=== Problem to solve ===
In the entries below, find the line with "a layer of liquid water (90, 884)" and the line with "Sound:run:brea(d)th (81, 284)". Return those two lines and all lines between them, exactly.

##### Entries shown #####

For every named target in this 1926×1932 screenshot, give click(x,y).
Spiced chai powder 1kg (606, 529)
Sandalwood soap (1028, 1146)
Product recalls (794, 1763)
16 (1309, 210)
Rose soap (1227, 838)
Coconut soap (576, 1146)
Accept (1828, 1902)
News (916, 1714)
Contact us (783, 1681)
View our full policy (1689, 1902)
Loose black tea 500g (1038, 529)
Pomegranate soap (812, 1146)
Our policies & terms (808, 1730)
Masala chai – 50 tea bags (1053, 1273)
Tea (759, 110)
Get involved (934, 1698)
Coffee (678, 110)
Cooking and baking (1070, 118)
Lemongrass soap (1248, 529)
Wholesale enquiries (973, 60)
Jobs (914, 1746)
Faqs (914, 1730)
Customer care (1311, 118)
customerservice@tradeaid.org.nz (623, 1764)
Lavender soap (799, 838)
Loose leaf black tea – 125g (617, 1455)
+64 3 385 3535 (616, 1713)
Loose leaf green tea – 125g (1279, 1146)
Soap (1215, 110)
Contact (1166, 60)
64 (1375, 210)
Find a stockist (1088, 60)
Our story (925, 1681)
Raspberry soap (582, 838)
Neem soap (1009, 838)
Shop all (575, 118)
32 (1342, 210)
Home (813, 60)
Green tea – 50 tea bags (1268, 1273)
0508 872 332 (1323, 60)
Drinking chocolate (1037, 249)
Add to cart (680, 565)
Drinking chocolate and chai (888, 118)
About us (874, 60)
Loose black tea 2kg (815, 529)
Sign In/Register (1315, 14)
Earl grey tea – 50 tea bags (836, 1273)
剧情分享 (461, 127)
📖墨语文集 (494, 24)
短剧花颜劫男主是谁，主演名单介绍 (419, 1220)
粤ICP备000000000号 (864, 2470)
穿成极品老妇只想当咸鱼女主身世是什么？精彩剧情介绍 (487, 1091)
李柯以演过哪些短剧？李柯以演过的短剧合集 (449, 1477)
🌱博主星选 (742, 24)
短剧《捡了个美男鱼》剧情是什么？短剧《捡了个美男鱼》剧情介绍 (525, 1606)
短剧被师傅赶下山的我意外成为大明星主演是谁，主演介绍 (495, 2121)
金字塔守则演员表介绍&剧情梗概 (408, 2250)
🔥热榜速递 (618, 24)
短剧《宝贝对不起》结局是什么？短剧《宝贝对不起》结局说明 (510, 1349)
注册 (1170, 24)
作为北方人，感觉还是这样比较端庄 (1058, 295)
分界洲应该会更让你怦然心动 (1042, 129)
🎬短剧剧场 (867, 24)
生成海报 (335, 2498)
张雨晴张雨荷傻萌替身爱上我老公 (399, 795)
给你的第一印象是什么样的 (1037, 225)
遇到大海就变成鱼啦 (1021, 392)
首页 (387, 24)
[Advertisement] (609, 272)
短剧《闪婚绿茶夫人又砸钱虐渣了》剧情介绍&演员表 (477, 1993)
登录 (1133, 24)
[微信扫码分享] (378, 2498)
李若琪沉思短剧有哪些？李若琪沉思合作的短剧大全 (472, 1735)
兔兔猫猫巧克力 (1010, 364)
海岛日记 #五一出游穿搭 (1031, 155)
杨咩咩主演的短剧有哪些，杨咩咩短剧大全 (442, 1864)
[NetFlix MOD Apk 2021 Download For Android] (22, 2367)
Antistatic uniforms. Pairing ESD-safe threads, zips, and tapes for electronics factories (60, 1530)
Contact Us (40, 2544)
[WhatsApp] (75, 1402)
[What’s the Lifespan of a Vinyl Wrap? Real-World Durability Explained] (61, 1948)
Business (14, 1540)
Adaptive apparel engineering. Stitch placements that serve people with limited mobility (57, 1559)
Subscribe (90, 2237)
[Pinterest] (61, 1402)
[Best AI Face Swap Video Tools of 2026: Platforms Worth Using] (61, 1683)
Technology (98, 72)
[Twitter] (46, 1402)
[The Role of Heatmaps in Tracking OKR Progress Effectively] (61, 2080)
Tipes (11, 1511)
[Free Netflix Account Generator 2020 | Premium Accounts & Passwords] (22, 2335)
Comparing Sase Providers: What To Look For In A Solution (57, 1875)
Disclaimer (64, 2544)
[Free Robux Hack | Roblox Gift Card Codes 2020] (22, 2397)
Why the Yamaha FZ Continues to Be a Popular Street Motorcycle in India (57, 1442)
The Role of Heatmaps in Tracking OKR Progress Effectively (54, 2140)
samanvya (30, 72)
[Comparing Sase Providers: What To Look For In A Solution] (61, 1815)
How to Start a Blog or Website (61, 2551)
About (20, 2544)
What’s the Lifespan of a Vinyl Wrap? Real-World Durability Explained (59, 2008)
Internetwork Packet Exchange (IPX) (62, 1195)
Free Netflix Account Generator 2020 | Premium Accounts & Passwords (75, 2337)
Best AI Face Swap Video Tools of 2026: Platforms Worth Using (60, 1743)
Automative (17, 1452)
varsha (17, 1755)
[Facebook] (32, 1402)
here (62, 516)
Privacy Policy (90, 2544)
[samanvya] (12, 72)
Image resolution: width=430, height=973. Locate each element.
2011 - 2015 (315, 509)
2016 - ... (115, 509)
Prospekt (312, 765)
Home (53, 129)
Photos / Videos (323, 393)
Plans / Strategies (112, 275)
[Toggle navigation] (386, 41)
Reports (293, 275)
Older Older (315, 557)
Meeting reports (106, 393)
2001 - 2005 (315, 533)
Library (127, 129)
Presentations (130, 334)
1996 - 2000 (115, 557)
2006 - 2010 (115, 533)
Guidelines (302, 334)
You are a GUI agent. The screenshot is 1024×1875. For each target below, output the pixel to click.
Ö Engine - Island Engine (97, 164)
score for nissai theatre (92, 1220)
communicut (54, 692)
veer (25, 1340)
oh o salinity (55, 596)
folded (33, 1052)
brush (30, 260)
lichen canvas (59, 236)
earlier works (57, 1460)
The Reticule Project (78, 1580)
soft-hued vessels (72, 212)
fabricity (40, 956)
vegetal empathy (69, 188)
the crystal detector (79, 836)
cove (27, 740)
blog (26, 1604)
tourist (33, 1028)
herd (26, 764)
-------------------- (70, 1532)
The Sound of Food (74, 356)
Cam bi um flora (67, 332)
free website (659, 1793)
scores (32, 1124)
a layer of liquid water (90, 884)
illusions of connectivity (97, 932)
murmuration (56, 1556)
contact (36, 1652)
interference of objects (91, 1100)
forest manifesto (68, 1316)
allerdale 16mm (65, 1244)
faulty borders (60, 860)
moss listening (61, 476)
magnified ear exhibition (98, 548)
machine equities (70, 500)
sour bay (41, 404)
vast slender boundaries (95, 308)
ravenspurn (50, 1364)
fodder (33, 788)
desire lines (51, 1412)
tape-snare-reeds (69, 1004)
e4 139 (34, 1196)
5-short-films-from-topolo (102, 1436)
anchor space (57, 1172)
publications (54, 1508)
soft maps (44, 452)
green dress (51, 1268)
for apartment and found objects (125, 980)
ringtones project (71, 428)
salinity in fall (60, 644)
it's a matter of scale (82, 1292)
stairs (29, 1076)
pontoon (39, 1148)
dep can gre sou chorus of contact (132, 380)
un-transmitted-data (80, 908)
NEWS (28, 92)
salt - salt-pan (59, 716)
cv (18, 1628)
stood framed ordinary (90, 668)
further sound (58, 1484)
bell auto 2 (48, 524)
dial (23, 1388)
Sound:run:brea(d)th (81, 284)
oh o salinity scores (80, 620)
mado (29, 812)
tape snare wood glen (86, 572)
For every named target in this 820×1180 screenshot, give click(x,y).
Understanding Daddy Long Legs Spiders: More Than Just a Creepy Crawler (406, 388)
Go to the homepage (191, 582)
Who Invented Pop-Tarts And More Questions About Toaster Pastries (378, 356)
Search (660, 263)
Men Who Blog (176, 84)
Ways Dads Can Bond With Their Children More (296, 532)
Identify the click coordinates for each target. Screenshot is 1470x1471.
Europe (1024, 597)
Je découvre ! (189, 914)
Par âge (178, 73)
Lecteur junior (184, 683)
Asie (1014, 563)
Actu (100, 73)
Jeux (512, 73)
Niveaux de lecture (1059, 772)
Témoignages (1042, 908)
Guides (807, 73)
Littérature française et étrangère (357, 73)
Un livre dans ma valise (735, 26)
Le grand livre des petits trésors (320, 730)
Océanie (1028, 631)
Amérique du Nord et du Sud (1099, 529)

#####

=== Answer for this exercise ===
a layer of liquid water (90, 884)
illusions of connectivity (97, 932)
murmuration (56, 1556)
contact (36, 1652)
interference of objects (91, 1100)
forest manifesto (68, 1316)
allerdale 16mm (65, 1244)
faulty borders (60, 860)
moss listening (61, 476)
magnified ear exhibition (98, 548)
machine equities (70, 500)
sour bay (41, 404)
vast slender boundaries (95, 308)
ravenspurn (50, 1364)
fodder (33, 788)
desire lines (51, 1412)
tape-snare-reeds (69, 1004)
e4 139 (34, 1196)
5-short-films-from-topolo (102, 1436)
anchor space (57, 1172)
publications (54, 1508)
soft maps (44, 452)
green dress (51, 1268)
for apartment and found objects (125, 980)
ringtones project (71, 428)
salinity in fall (60, 644)
it's a matter of scale (82, 1292)
stairs (29, 1076)
pontoon (39, 1148)
dep can gre sou chorus of contact (132, 380)
un-transmitted-data (80, 908)
NEWS (28, 92)
salt - salt-pan (59, 716)
cv (18, 1628)
stood framed ordinary (90, 668)
further sound (58, 1484)
bell auto 2 (48, 524)
dial (23, 1388)
Sound:run:brea(d)th (81, 284)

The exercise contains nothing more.